CAPÍTULO I- Las Llaves que Nunca Debían Ser Giradas (Dos lunas atrás)
El Luxnoctis Palatium vibró con un presagio metálico. El sello real de Nashira llegó en forma de pergamino autoinmolado: la cera se derretía en una serpiente ouroboros. Adhara, inquieta, descifró la runa central: Vorthûg Mal’Turan.
—Lo sellaron en el Cataclismo de las Joyas —recordó, su voz un soplo helado.
Alhena soltó un gruñido, ajustando los brazales de plata rúnica. —Y ahora canta de nuevo. Eso no es un despertar: es una llamada.
La proyección astral mostró al rey Einar aceptando un anillo bicolor: oro nibelungo fundido con la obsidiana roja de Andvari. Apenas lo colocó, una bruma negra manó y devoró los músicos de la corte, arrancándoles la piel como pergamino viejo.
—La joya se alimenta de deseo —dedujo Adhara—. Debemos partir.
Antes del alba, invocaron a los Draconis Somniarii. Las bestias de niebla emergieron del suelo onírico, rompiendo la realidad como un espejo. El viento olía a sándalo quemado y sangre ferruginosa: presagio de la corrupción que aguardaba.
CAPÍTULO II - El Oro no Tiene Memoria
El antiguo domo cristalino de Nashira era ahora una cúpula semilíquida de oro palpitante. Lluvias finas de metal fundido caían en hilillos sobre las plazas, formando charcos que reflejaban pesadillas.
Adhara aterrizó primero. El suelo crujía como costras de pan fresco, pero exhalaba un vapor frío, cargado de aceite mecánico. Notó cómo cada respiración pesaba, como si la gravedad quisiera arrodillarla ante la codicia universal.

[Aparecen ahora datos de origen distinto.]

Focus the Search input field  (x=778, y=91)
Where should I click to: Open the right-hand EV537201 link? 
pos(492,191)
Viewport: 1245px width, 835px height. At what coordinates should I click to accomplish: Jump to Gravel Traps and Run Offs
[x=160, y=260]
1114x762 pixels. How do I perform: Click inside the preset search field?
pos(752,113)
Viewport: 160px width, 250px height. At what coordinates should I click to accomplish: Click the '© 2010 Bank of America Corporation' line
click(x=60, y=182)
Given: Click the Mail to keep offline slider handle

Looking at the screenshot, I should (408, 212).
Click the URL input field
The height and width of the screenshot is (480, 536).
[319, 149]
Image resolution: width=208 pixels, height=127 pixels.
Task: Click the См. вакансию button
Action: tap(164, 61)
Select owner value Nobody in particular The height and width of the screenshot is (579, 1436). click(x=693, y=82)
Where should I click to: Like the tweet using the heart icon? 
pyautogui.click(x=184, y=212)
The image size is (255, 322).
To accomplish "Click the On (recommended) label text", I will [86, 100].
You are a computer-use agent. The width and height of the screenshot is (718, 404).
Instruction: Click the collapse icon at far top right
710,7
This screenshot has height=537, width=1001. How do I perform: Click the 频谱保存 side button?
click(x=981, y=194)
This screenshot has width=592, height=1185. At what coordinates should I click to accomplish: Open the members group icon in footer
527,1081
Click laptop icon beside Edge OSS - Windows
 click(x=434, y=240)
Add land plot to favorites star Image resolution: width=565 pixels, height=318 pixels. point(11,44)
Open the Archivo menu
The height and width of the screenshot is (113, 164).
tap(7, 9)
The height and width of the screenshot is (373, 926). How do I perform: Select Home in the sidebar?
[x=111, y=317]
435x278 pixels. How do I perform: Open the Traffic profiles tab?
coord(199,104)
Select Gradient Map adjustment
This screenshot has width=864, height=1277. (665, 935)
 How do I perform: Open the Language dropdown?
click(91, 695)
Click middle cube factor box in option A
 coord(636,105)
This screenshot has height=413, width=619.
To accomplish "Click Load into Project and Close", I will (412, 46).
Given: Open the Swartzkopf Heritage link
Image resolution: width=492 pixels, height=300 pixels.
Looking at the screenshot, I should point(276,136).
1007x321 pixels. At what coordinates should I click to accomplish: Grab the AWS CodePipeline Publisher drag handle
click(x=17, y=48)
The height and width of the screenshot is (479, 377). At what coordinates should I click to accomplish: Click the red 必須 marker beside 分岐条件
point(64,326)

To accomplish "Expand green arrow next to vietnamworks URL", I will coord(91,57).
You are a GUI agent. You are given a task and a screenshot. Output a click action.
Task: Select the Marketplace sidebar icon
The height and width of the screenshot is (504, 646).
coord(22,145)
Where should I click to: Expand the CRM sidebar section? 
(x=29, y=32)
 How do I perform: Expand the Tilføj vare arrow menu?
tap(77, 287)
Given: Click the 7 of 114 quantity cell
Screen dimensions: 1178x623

Entre columnas retorcidas de la Via Imperialis hallaron a los Primogénitos Perdidos: nobles y plebeyos fusionados en esculturas vivas. Sus rostros mantenían la sonrisa de quien aún sueña. El anillo les había robado la memoria, dejándoles solo deseo.
—Nos observan sin vernos —susurró Alhena, activando la visión de halcón de su Sigillum Lunae Triformis. Distinguió hilos dorados anclados en cada cráneo hacia el palacio—. Son raíces mentales.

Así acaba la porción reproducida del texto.